■ AIM OF THE EXERCISE:
Reproduce exactly the span of lines beginning at the one with "Task: Go to Next page of rows" and ending at the last line of the data below, omitting pictures.

++++++++

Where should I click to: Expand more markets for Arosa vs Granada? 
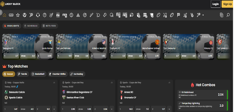(169, 109)
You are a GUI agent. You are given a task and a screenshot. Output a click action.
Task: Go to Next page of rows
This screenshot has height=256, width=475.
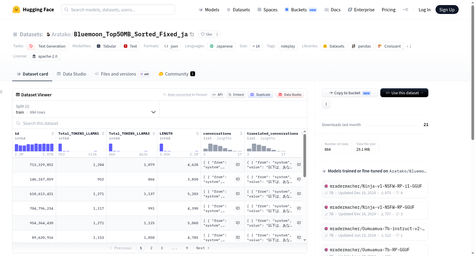pos(203,248)
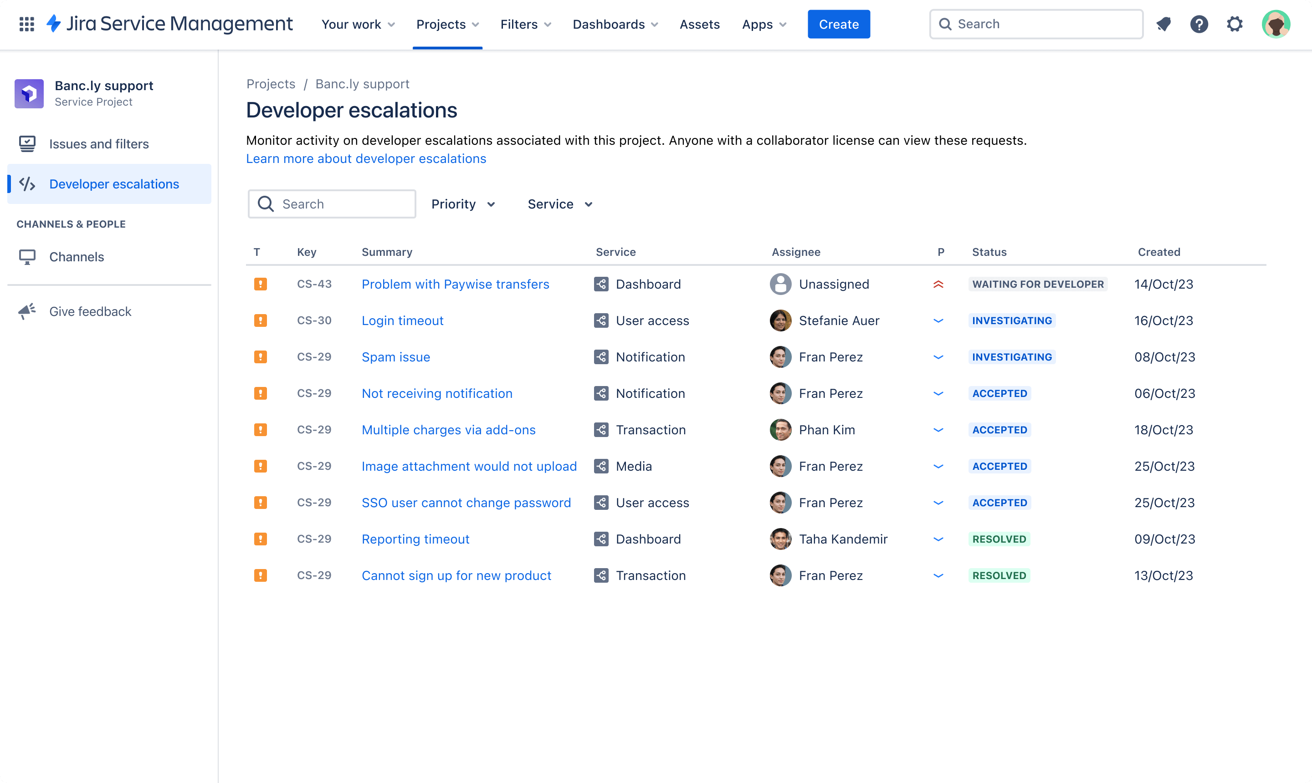Click the Channels sidebar item
This screenshot has width=1312, height=783.
coord(77,255)
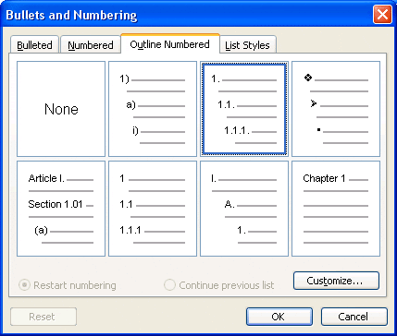Confirm with the OK button
This screenshot has width=397, height=336.
279,317

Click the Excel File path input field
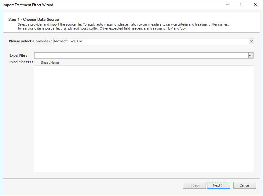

++++++++

■ TASK SOLUTION:
Task: Go to Next page of rows
This screenshot has height=256, width=475.
pos(203,248)
Click the Channels sidebar item
This screenshot has width=1312, height=783.
coord(77,255)
Confirm with the OK button
This screenshot has width=397, height=336.
279,317

Click the Excel File path input field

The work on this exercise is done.